• _BACAAN PILIHAN_
Oleh: Cak Ahmad Cholis Hamzah
Optika.id - Artikel yang terbit di media asing The Economist (dari Inggris) baru-baru ini menyoroti Presiden Republik Indonesia, Prabowo Subianto. Artikel itu diterbitkan pada Kamis (28/11/2024) lalu dan langsung menarik perhatian publik Tanah Air. Warganet di media sosial menilai judul dari artikel tersebut cukup provokatif. Diketahui, artikle tersebut berjudul "Indonesias Prabowo is desperate to impress Trump and Xi". Artikel tersebut memberitakan bahwa Prabowo seolah 'mengemis' demi mengesankan Xi Jinping dan Donald Trump.
Media barat tentu mengikuti kebijakan luar negeri negaranya masing-masing yang memang selalu mempunyai pendapat kritis tapi negatif kepada negara atau pimpinan suatu negara yang tidak sepaham dengan keinginan barat. Bila misalnya Indonesia terlalu dekat dengan Cina atau Rusia, maka media barat selalu menurunkan berita yang negatif tentang Indonesia dan para pemimpinnya. Kadang underestimate kemampuan dan potensi negara dengan nada menghina.
Saya mengamati banyak pemimpin negara-negara non barat yang mampu dan cerdas melawan pendapat media barat yang seringkali memojokkan. Pemimpin dunia itu antara lain Menteri Luar Negeri India Dr. S Jaishankar dan almarhum Lee Kuan Yew mantan Perdana Menteri Singapura. Keduanya sangat percaya diri dalam membela kepentingan negaranya masing-masing dari kritikan yang tidak berdasar.
Hal ini tercermin pada sikap India dalam persoalan perang di Ukraina. Pada bulan Juni tahun 2022 Menteri Luar Negeri India Dr. S Jaishankar pada saat ditanya seorang moderator wanita di acara GLOBSEC (Global Security) 2022 Bratislava Forum di Republik Slovakia (berlangsung tangga dengan sebuah pertanyaan keras tentang sikap India terhadap konflik Rusia Vs Ukraina apakah memihak kubu barat (AS dan Eropa) atau kubu Cina/Rusia, karena memang di dunia ini faktanya ada dua kubu itu. Sang menteri dengan keras dan tegas mengatakan that the construct you are trying to impose on me (itu konstruksi pikiran anda yang anda paksakan kepada saya untuk menerimanya) dan mengatakan totally disagree ketidaksetujuannya atas pertanyaan itu. Menteri Jaishankar mengatakan dengan keras I dont accept that India has to join either the US axis or China axis. We are one-fifth of the worlds population, fifth or sixth largest economy in the worldwe are entitled to weigh our own side; yang intinya mengatakan jangan paksa kami mmemihak dua kubu itu, kami adalah negara yang penduduknya 1/5 penduduk dunia, kekuatan ekonomi ke lima ke enam dunia, karena itu kami punya hak untuk menentukan sikap kami sendiri.

• _LANGKAH PENGERJAAN_
1 > Jawablah pertanyaan berikut berdasarkan bacaan tentang media barat.
(a) Pada hari dan tanggal berapa artikel The Economist itu diterbitkan?
(b) Siapa dua pemimpin non-barat yang disebut mampu melawan pendapat media barat?
(c) Di acara apa Menteri Luar Negeri India ditanya oleh seorang moderator wanita?
2 > Teruskan bacaan tentang media barat dengan menulis lanjutannya setelah kalimat terakhir.
Catatan di bawah ini tidak berkaitan dengan bacaan tentang media barat.

(Baris data)

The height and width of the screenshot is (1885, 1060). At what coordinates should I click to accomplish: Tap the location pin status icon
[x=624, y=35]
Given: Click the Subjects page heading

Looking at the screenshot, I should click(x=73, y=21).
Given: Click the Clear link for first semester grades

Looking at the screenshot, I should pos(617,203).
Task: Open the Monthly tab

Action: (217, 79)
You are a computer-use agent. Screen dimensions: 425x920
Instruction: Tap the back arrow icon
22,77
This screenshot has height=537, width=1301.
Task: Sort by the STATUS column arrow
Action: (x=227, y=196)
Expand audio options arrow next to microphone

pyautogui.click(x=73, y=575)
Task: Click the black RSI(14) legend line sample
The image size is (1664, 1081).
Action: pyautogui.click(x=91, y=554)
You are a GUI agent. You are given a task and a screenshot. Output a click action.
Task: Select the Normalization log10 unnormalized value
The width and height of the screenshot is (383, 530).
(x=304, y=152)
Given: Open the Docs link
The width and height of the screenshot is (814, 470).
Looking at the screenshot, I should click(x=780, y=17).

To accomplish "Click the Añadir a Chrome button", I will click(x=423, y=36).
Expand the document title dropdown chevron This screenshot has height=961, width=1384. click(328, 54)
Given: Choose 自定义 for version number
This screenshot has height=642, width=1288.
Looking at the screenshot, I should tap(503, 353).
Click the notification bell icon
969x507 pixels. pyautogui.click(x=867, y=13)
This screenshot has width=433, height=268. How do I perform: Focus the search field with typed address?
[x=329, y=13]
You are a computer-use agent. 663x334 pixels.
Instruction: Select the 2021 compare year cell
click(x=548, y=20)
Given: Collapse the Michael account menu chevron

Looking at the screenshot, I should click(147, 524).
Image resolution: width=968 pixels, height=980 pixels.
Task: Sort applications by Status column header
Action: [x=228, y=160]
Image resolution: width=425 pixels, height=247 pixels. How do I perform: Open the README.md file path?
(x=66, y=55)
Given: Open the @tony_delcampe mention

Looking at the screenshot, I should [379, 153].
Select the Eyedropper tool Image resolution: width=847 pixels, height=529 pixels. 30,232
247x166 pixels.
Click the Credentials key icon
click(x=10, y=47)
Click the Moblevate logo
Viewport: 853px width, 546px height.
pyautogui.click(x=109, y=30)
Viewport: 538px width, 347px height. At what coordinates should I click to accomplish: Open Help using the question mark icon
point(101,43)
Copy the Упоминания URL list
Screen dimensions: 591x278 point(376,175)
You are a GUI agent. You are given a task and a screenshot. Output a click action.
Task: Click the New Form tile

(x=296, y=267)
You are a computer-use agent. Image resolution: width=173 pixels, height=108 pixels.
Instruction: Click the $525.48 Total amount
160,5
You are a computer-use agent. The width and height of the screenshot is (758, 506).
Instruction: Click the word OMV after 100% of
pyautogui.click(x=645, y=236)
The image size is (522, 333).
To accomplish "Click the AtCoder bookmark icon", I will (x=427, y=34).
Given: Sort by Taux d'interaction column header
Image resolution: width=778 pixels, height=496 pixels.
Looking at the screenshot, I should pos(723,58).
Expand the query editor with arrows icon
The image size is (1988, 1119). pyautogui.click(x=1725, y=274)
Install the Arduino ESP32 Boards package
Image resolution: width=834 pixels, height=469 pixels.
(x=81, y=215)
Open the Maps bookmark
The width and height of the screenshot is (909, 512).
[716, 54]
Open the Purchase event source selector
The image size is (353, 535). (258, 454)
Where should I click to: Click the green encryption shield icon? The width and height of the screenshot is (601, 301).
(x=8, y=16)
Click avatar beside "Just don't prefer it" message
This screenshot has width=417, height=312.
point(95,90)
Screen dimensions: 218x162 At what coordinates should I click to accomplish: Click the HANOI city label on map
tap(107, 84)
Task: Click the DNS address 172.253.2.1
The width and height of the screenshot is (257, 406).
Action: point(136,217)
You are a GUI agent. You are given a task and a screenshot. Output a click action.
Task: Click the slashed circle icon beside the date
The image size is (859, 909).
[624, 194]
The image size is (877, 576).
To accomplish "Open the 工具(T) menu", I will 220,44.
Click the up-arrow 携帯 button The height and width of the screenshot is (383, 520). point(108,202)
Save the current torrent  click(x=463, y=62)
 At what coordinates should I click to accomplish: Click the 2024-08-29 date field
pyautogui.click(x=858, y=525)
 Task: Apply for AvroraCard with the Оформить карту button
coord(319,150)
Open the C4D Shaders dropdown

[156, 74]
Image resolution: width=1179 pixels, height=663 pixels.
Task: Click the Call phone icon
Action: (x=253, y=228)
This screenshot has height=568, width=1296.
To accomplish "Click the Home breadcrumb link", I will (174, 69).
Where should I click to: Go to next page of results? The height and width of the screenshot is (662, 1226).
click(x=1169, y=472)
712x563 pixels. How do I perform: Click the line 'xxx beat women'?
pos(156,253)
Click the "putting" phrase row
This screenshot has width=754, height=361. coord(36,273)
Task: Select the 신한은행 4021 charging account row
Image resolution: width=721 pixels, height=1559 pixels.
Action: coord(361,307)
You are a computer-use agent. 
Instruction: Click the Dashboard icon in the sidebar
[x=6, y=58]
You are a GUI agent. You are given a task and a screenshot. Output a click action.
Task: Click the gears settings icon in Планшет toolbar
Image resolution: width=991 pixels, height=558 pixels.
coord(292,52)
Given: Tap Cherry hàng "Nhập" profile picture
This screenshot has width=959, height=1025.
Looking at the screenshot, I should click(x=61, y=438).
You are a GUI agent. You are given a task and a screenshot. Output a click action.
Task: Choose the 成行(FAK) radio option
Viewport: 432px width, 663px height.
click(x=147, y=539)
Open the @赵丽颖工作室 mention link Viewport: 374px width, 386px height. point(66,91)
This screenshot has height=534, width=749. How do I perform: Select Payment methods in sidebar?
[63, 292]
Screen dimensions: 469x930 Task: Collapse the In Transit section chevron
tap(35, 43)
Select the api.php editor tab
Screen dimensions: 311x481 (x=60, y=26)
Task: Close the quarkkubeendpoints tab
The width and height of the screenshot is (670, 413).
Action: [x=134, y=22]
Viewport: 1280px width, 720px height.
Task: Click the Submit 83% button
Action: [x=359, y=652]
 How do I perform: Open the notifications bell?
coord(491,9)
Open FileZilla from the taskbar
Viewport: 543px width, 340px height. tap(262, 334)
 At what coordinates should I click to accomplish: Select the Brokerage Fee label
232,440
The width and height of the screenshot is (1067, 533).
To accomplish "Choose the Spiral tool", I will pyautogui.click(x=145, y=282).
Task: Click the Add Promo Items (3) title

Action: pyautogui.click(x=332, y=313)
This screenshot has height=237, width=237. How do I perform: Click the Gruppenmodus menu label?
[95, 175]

• _KUNCI JAWABAN_
1 >
(a) Kamis, 28/11/2024.
(b) Menteri Luar Negeri India Dr. S Jaishankar dan almarhum Lee Kuan Yew, mantan Perdana Menteri Singapura.
(c) GLOBSEC (Global Security) 2022 Bratislava Forum di Republik Slovakia.

2 >
Sementara itu mantan PM Lee Kuan Yew pernah terlibat debat dengan media Barat dengan menantang narasi mereka dan meminta media melaporkan sesuatu dengan data yang akurat melalui keterlibatan langsung.
Lee Kuan Yew seringkali membungkam pewancara dari media barat seperti NBC, CNN, BBC, Fox, Financial Times dsb dengan jawaban yang menohok antara lain ketika dia bertanya pada wartawan asing kenapa anda mempunyai asumsi bahwa kami orang Asia bodoh dan akan lebih baik kondisinya bila mengikuti cara-cara barat?; dia juga menjawab pertanyaan tentang banyaknya hukuman mati di Singapura dibandingkan di Amerika Serikat dari mana anda mendapatkan data itu? si penanya jawab dari Amnesty Internasional, lalu Lee bertanya apakah Amnesty Internasional memiliki data itu, kata penanya dari segi perkapita Singapura lebih banyak menghukum mati, tanya Lee per kapita apa? Perkapita penduduk atau perkapita penjahat narkoba?; Lee Kuan Yew juga menyindir penanya yang menyebutkan bahwa pekerja Singapura memang terdidik tapi kurang insiatif dengan jawaban berdasarkan data bahwa ada perguruan tinggi Singapura yang menempati ranking dunia - apa anda tidak percaya data ranking ini? yang membuat negara kecil Singapura ini menjadi negara kaya raya.
Lee Kuan Yew mengkritik media Barat karena memperburuk perpecahan sosial dan meminta mereka memprioritaskan pelaporan faktual daripada sensasionalisme. Dia menekankan pentingnya jurnalisme yang bertanggung jawab dalam mendorong pembangunan nasional.
Itu adalah contoh kedua tokoh negara India dan Singapura dalam melawan narasi negatif wartawan dan media barat. Secara tersirat mereka berpendapat bahwa media barat tidak ingin melihat negara lain maju dan punya sikap yang berbeda dengan barat.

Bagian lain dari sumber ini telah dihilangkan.